Dahiliyeye neden bu kadar çok başvuru yapılıyor?

Ondokuz Mayıs Üniversitesi Tıp Fakültesi İç Hastalıkları Anabilim Dalı'ndan Dr. Öğr. Üyesi Özgür Kılıç, son yıllarda iç hastalıkları polikliniklerine başvuruların belirgin şekilde arttığını belirterek metabolik ve kronik hastalıklardaki yükselişe dikkat çekti.

Ondokuz Mayıs Üniversitesi (OMÜ) Tıp Fakültesi Dahili Tıp Bilimleri Bölümü, İç Hastalıkları Anabilim Dalı’nda görev yapan Dr. Öğr. Üyesi Özgür Kılıç, iç hastalıkları polikliniklerine yapılan başvurularda son yıllarda gözle görülür bir artış yaşandığını söyledi. Bu artışın tesadüf olmadığını vurgulayan Kılıç, özellikle metabolik ve kronik hastalıkların toplum genelinde yaygınlaşmasının poliklinik yoğunluğunu doğrudan etkilediğini ifade etti. Kılıç, “Özellikle metabolik ve kronik hastalıkların son yıllarda belirgin şekilde arttığını görüyoruz” dedi.

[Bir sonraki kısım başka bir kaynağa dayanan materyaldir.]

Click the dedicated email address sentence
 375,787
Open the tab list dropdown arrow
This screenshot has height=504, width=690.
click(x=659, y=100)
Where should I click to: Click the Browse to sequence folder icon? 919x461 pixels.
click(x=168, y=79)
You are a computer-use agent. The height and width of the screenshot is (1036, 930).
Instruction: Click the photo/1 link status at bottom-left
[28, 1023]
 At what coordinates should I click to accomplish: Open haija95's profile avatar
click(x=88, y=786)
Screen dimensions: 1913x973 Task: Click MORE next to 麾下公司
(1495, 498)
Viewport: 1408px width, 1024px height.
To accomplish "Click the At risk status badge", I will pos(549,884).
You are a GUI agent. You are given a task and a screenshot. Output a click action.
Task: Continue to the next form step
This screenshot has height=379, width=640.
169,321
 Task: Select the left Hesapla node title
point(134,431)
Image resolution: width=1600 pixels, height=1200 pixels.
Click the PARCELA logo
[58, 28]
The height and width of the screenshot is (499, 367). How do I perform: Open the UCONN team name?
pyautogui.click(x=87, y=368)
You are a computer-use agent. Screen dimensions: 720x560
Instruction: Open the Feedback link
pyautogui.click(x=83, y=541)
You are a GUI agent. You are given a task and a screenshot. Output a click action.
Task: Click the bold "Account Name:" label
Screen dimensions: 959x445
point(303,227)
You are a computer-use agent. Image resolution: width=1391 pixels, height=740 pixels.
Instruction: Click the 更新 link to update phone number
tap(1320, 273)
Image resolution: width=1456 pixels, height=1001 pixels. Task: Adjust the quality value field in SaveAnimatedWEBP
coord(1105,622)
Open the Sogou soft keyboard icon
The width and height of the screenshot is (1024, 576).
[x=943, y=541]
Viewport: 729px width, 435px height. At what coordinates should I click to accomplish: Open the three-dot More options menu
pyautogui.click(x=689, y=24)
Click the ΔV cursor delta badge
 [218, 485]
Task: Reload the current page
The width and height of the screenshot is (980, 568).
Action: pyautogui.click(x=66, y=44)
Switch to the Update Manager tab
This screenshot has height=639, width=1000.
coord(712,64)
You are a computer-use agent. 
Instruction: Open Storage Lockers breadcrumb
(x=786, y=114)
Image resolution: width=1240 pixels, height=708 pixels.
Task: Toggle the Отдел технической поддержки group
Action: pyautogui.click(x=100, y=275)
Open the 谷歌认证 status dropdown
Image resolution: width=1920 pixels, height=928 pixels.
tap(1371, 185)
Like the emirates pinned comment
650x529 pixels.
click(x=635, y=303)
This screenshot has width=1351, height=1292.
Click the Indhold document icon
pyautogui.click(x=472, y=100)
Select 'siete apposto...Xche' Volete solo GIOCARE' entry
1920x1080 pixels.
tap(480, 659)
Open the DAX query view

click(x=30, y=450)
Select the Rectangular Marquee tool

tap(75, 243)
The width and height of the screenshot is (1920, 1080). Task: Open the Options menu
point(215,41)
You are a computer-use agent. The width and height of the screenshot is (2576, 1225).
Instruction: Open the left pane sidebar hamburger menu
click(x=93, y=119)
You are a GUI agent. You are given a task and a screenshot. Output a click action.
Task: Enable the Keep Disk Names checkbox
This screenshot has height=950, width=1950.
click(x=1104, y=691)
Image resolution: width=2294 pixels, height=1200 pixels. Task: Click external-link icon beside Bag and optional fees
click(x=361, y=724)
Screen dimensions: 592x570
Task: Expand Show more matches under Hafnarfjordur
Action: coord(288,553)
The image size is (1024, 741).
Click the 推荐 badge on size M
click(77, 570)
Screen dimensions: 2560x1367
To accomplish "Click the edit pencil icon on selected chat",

İç hastalıkları polikliniklerine başvuran hastaların en sık karşılaştığı şikâyetlere değinen Dr. Öğr. Üyesi Kılıç, halsizlik, yorgunluk, baş dönmesi, çarpıntı ve nefes darlığının ilk sıralarda yer aldığını belirtti. Kılıç, “Mide-bağırsak şikâyetleri, tansiyon yüksekliği, kan şekeri düzensizlikleri, kilo değişiklikleri, tiroit yakınmaları ve enfeksiyon bulguları da sık gördüğümüz başvuru nedenleri arasında yer alıyor. Son yıllarda obezite, insülin direnci, metabolik sendrom ve karaciğer yağlanmasıyla ilişkili başvurularda da belirgin bir artış var. Kronik hastalığı olan bireyler ise düzenli kontrol ve tedavi planlaması amacıyla sık başvuruyor” ifadelerini kullandı.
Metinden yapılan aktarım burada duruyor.